La Casa Blanca defendió este jueves la actuación del presidente Donald Trump en torno al caso del fallecido financiero Jeffrey Epstein, asegurando que ha mantenido una postura transparente frente a la opinión pública, a pesar del creciente escepticismo entre sus propios simpatizantes y los recientes señalamientos publicados por medios nacionales.
Durante una rueda de prensa, la portavoz presidencial Karoline Leavitt afirmó que la administración ha cumplido con sus compromisos respecto al esclarecimiento del caso Epstein, después de que el FBI y el Departamento de Justicia (DOJ) difundieran sus conclusiones tras meses de revisión documental.
“El presidente ha sido transparente. Ha cumplido sus promesas al pueblo estadounidense, pero no le gusta ver a los demócratas y a los grandes medios de comunicación cubrir esto como si fuera la noticia más importante que preocupa al pueblo estadounidense”, sostuvo Leavitt al ser cuestionada sobre la presión de grupos conservadores en torno al caso.
El informe conjunto del FBI y el DOJ, publicado la semana pasada, sostiene que Epstein no contaba con una red de clientes vinculados a su esquema de explotación sexual y confirma que su muerte en una prisión federal en 2019 fue un suicidio.
Estas conclusiones, sin embargo, han generado un fuerte descontento entre los seguidores del movimiento Make America Great Again (MAGA), quienes esperaban una revelación más contundente y sostienen teorías de encubrimiento en torno al caso.
Leavitt subrayó que no existe una ruptura entre el mandatario y su base electoral, y aseguró que la administración se mantendrá receptiva ante cualquier nueva evidencia.
“El presidente y su equipo siempre están en contacto con sus seguidores, los cuales tienen opiniones variadas y están en diferentes espectros políticos. Creo que esa es una de las razones por las que este presidente es un gran presidente, porque está dispuesto a escuchar las perspectivas de los demás”, manifestó.
El escándalo tomó un nuevo giro luego de que The Wall Street Journal revelara una supuesta carta firmada por Trump y dirigida a Epstein en 2003, en la que se incluye una ilustración explícita y un mensaje considerado obsceno. Según el medio, el documento fue recopilado por Ghislaine Maxwell, exasistente de Epstein y actualmente condenada a 20 años de prisión por su participación en la red delictiva.
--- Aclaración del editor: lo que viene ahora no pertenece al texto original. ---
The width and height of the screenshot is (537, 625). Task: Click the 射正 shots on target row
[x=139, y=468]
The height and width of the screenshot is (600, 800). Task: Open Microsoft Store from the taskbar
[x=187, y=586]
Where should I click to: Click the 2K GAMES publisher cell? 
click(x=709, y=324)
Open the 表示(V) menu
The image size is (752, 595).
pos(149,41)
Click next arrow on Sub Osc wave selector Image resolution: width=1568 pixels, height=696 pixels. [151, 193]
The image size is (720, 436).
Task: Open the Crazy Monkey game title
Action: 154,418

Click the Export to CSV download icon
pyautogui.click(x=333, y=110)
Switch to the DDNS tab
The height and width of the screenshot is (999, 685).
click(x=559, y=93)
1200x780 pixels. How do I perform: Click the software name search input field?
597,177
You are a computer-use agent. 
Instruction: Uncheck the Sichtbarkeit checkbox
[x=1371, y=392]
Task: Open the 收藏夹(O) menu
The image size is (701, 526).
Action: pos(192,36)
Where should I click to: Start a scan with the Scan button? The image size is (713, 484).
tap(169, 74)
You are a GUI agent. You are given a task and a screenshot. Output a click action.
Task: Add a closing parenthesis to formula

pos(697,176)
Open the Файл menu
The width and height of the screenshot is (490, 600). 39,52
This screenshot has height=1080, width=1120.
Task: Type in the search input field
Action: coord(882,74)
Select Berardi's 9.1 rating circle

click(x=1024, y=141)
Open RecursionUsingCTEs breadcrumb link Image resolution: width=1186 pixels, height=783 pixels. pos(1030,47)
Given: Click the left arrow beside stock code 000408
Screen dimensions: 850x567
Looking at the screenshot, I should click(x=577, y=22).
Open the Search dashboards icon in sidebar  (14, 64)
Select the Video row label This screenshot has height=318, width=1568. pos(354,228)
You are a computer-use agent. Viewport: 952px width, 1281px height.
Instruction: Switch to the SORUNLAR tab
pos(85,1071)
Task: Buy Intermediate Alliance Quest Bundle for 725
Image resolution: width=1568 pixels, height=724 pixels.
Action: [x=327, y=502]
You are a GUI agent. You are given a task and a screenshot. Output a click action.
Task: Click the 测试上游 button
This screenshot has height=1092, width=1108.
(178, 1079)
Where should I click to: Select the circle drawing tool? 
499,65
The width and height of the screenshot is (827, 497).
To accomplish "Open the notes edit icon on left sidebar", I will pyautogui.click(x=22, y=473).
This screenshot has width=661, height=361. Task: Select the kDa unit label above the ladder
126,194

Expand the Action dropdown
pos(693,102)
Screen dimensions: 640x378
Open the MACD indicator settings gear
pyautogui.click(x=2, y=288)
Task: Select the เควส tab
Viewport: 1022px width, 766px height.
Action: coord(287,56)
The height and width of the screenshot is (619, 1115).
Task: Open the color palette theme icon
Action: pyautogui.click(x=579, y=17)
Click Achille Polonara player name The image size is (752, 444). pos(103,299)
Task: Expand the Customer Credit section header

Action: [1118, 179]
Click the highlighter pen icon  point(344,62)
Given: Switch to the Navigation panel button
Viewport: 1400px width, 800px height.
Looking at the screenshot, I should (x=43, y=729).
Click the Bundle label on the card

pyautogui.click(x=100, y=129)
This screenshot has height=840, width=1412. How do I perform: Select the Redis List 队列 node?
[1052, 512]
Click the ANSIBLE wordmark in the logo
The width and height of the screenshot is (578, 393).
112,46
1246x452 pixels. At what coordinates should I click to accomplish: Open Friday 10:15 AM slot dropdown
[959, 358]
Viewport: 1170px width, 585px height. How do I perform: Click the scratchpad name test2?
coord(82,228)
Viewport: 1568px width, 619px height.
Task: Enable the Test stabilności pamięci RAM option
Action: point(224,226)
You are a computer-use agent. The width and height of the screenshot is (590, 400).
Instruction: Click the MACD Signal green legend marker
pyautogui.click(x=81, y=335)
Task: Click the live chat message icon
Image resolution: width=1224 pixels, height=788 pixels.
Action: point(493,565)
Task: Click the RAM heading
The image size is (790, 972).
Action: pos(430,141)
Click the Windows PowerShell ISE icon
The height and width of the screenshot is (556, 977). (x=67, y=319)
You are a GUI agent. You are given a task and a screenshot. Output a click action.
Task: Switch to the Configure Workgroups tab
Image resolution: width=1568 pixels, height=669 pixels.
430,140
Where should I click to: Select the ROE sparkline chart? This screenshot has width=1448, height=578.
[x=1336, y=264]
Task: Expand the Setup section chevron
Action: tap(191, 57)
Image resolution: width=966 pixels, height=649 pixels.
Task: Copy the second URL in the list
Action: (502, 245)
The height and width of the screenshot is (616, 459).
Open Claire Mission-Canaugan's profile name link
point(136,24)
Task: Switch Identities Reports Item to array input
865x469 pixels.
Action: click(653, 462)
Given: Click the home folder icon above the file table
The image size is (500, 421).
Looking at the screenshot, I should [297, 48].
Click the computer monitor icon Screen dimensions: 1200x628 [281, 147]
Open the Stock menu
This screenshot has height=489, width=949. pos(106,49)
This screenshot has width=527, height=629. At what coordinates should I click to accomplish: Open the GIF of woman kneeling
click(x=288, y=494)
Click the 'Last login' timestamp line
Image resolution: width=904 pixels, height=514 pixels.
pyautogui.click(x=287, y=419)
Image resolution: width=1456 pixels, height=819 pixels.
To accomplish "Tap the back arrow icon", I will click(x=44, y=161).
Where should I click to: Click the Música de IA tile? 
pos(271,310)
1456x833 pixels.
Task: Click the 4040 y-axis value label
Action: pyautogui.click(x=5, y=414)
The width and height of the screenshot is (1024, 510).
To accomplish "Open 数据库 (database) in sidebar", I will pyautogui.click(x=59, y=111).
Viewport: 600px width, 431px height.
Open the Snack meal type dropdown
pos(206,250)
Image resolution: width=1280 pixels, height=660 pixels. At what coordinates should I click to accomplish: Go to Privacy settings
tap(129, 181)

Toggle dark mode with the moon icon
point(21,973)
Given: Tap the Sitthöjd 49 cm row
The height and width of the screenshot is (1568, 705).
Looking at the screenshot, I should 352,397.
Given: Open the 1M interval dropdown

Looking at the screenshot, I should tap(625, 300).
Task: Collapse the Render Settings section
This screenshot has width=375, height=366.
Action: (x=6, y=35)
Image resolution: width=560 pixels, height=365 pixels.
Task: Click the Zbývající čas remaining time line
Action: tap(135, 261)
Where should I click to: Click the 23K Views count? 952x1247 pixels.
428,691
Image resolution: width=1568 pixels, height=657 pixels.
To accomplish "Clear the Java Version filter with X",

El artículo detalla que la carta, mecanografiada, está enmarcada por el contorno de una figura femenina desnuda, supuestamente intervenida por Trump con rotulador. La firma del entonces empresario aparece dibujada bajo la cintura del personaje, en una zona que simula el vello púbico. El texto finaliza con la frase —Feliz cumpleaños, y que cada día sea otro secreto maravilloso—.
Desde su red Truth Social, Trump negó ser el autor de dicha misiva y anunció acciones legales contra el rotativo, su empresa matriz y su propietario.
“El Presidente Trump demandará a The Wall Street Journal, News Corp y Rupert Murdoch en breve. La prensa tiene que aprender a ser veraz y no confiar en fuentes que probablemente ni siquiera existen”, escribió el mandatario en la plataforma.
También arremetió contra la publicación, acusándola de difundir noticias falsas.
“El Wall Street Journal se ha convertido en un trapo asqueroso y sucio”, afirmó.
Trump advirtió que enfrentará judicialmente a quien divulgue información que él considera fabricada. En una entrevista reciente, el presidente indicó que —al igual que he demandado a todos los demás—, tomaría medidas contra cualquier medio que publicara ese material.
La difusión del artículo del WSJ coincide con el resurgimiento mediático del caso Epstein, tras la presentación oficial del informe federal que niega la existencia de una lista de personajes chantajeados por el millonario y que ratifica que no hubo homicidio en su muerte.
A pesar de las conclusiones del FBI, la fiscal general Pam Bondi, el subdirector del FBI Dan Bongino y el asesor Kash Patel todos designados por la actual administración reiteraron que los archivos fueron revisados exhaustivamente antes de cerrar la investigación.
No obstante, sectores del movimiento MAGA han expresado decepción, recordando que Trump había prometido revelar toda la verdad sobre el caso durante su retorno a la presidencia. Frente a la creciente presión, Leavitt aseguró que, de existir nuevas pruebas verificables, la administración estaría dispuesta a hacerlas públicas.
“Si la fiscal general y el Departamento de Justicia encuentran alguna otra evidencia creíble, deberían proporcionársela al pueblo estadounidense”, concluyó.